Time resolved infrared studies of C-H bond activation by organometallics

摘要

This work describes how step-scan Fourier Transform Infrared spectroscopy and visible and near infrared ultrafast lasers have been applied to the study of the photochemical activation of C-H bonds in organometallic systems, which allow for the selective breaking of C-H bonds in alkanes. The author has established the photochemical mechanism of C-H activation by Tp(sup *)Rh(CO) (sub 2)(Tp(sup *) = HB-Pz(sup *)(sub 3), Pz = 3,5-dimethylpyrazolyl) in alkane solution. The initially formed monocarbonyl forms a weak solvent complex, which undergoes a change in Tp(sup *) ligand connectivity. The final C-H bond breaking step occurs at different time scales depending on the structure of the alkane. In linear solvents, the time scale is &lt;50 ns and cyclic alkanes is (approximately)200 ps.
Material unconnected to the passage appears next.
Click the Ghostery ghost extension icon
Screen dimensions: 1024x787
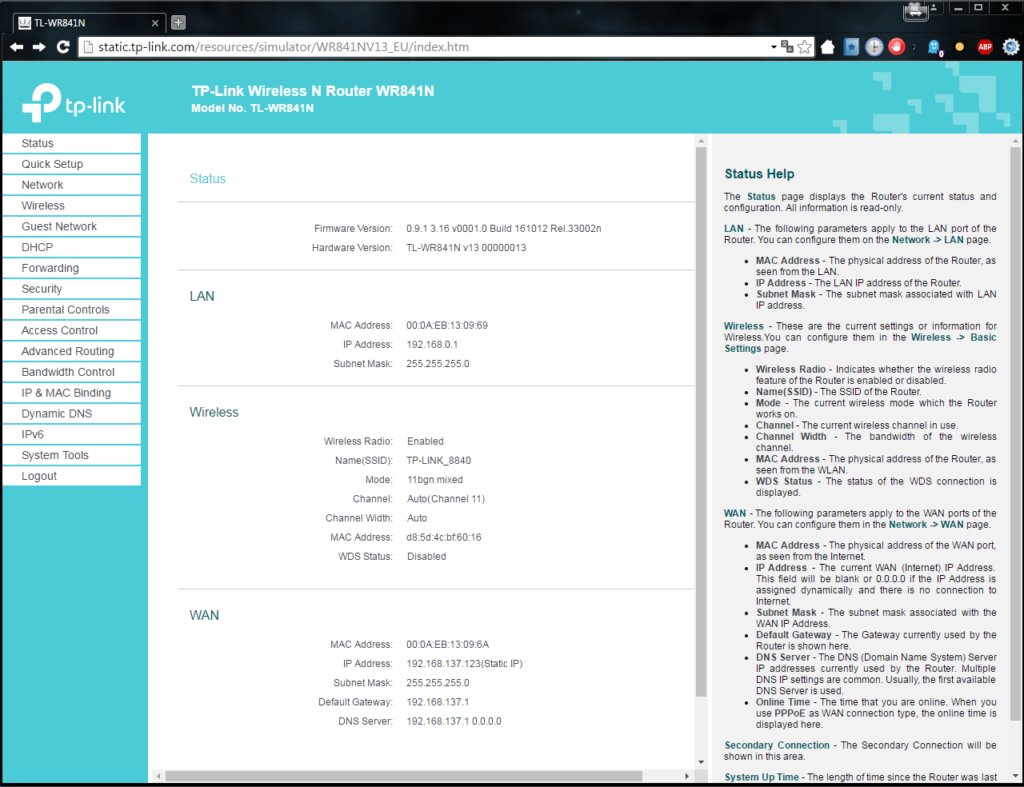[x=933, y=47]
The reactivity of the Tp(sup *)Rh(CO)(sub 2) system has also been studied in aromatic solvents. Here the reaction proceeds through two different pathways, with very different time scales. The first proceeds in a manner analogous to alkanes and takes <50 ns. The second proceeds through a Rh-C-C complex, and takes place on a time scale of 1.8 (micro)s.